# Document excerpt
Matthew Desmond, a sociologist at Harvard, has written a critically-acclaimed study of the role evictions play in the lives of America’s poor. In Evicted: Poverty and Profit in the American City, Desmond argues that the lack of access to affordable housing has become one of the most important, and unrecognized, social crises in the country. For his research, which involved years of ethnographic fieldwork in inner-city Milwaukee, Desmond was awarded a 2015 MacArthur Fellowship. Desmond recently spoke to Current Affairs legal editor Oren Nimni about his work.

ON: What was the goal of doing the research?

MD: For me, the first goal was just understanding. I’ve always been perplexed and troubled by how much poverty there is in America, the richest country with the most poverty, and I’ve always found that totally unnecessary. I wanted to understand the role housing plays in that story. If you read poverty literature, you read a lot about jobs and joblessness in families in all sorts of forms and mass incarceration. There’s just not a lot on housing. But we’re at this point where the majority of poor folks live in private apartments and get no assistance. They spend most of their money on housing, it’s a completely vital and imposing thing in their lives, and we just didn’t know much about it. When I started I had no idea how prevalent eviction was, I had no idea how consequential it would be. I thought eviction would be like a good window into [poverty], a good narrative device to hold the story together. I didn’t have any idea that it would be the central problem that emerged from the research.

ON: One possible risk I saw was that, over the past 10-15 years in particular, there have been a lot of books that pitch themselves as saying “this is actually the thing that explains poverty.” “It’s actually mass incarceration,” “it’s actually jobs,” etc. There’s a lot of value in saying that these are elements of poverty, the way it manifests, but if you say “no, this is actually the root cause,” and we address housing but don’t address other aspects of poverty, we will just continue to poke at the problem while the underlying conditions continue to reify.

MD: I so wish that was our problem. I so wish our problem was that we’re focusing too much policy on housing. I would love that problem. I think the problem we have is that only 1 of 4 American families that qualify for housing assistance get it. The vast majority of poor folks get nothing, from any level of government. If you ask the typical American, maybe not your readership, but the typical American “where do poor folks live”? They would say public housing, and that couldn’t be further from the truth. And so we have to have a huge investment that’s on the scale of the problem, we can’t settle for smaller change anymore when it comes to this issue of the affordable housing crisis.

# Task details
Answer these questions using the interview excerpt above:
(a) In which city did Desmond do his ethnographic fieldwork?
(b) What award did Desmond receive for this research, and in what year?
(c) According to Desmond, how many of the American families that qualify for housing assistance actually receive it?

# Dataset excerpts
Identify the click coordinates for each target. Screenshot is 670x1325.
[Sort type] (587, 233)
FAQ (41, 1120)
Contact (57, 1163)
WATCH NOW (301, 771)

# Response to the task
(a) Inner-city Milwaukee.
(b) A MacArthur Fellowship, in 2015.
(c) Only 1 of 4.